John Calvin and Derek Kidner agree with me. Matthew Henry doesn't mention this passage.

Opinions?


----------



## OPC'n (Sep 29, 2009)

Yes, you're right!


----------



## JennyG (Sep 29, 2009)

OPC'n said:


> Yes, you're right!


Yes! You are!


----------



## Contra_Mundum (Sep 29, 2009)

It makes the most sense to read the marriages as happening at basically the same time.

It further highlights the abandonment of Leah. Rachel isn't unhappy because Jacob can't sleep with her, but because she's barren.

It also maximizes the time needed for at least 12 children (11 sons, 1 daughter by four women) to come into the world. Joseph was born (to Rachel), and THEN Laban made his third arrangement to have Jacob serve him for compensation, which lasted for six years. This positively crams the birth of the eleven brothers within the seven year period (perhaps allowing for a few extra months) following the marriages.

One additional option for adding more time between the births is to propose that Jacob served a *majority * or a certain legal obligation of his first seven years, and when the contract had been substatially fulfilled he asked for his wife.
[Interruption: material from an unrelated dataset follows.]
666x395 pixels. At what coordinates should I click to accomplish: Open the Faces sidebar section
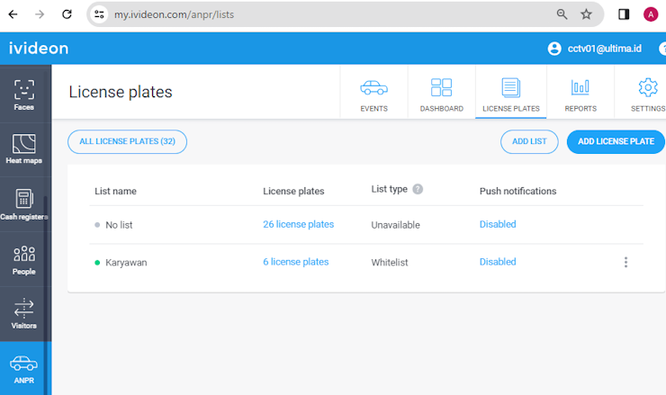pos(24,95)
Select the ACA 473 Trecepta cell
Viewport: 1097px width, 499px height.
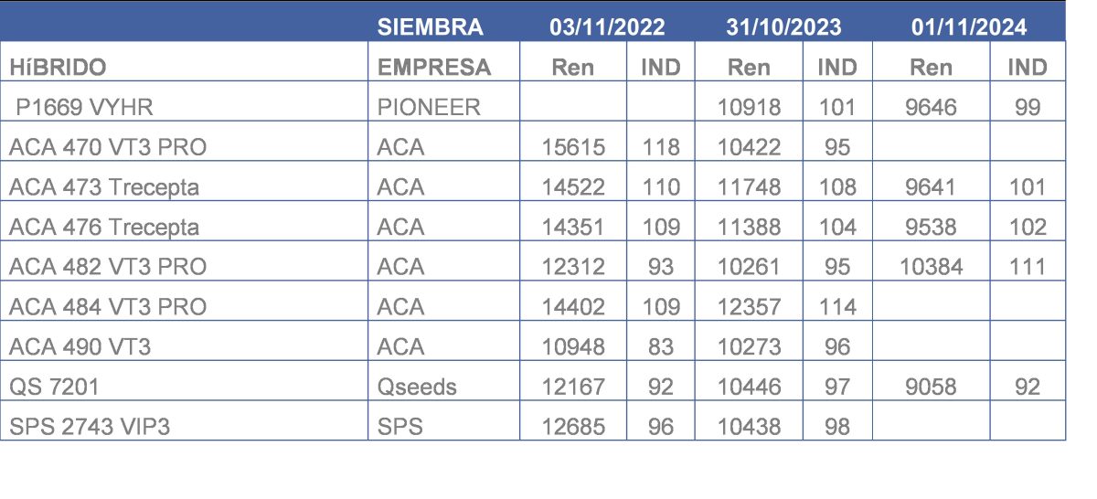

But all this does is push the weddings back sometime into the first seven years instead of the very end. Joseph still isn't born until the 14 years are complete, and Jacob asks to be released.


----------



## Andres (Sep 29, 2009)

bookslover said:


> John Calvin and Derek Kidner agree with me.



or maybe you agree with them?


----------



## au5t1n (Sep 29, 2009)

I agree with you. He married Leah and then Rachel, and then served 7 more years.


----------



## Edward (Sep 29, 2009)

I don't see how you can torture any other reading out of the passage. Do they have any basis for their conclusion?


----------



## bookslover (Sep 30, 2009)

Edward said:


> I don't see how you can torture any other reading out of the passage. Do they have any basis for their conclusion?



No, not really.

It only makes sense that Jacob would marry Rachel and then do the second seven years. After all, he was angry with Laban for tricking him into marrying Leah after the first seven years' service. If he had then agreed to serve another seven years BEFORE he could marry Rachel, Laban would have been thinking to himself, "How stupid is THIS guy?!"


----------



## bookslover (Oct 4, 2009)

Having ransacked some commentaries on this issue, I've come up with 30, so far, who agree with me that Jacob married Rachel and THEN served the second seven years for that bozo, Laban.

A few of those include: John Calvin, Derek Kidner, Keil & Delitszch, Marcus Dods, John J. Davis, John E. Hartley, H. C. Leupold, John Phillips, Arthur Pink, Gerhard von Rad (!), Gordon J. Wenham, Claus Westermann, Donald Grey Barnhouse, John J. Currid, R. Kent Hughes, John H. Walton, James Montgomery Boice, and Sidney Greidanus.

I think mine is the majority opinion.

It's nice to be right...


----------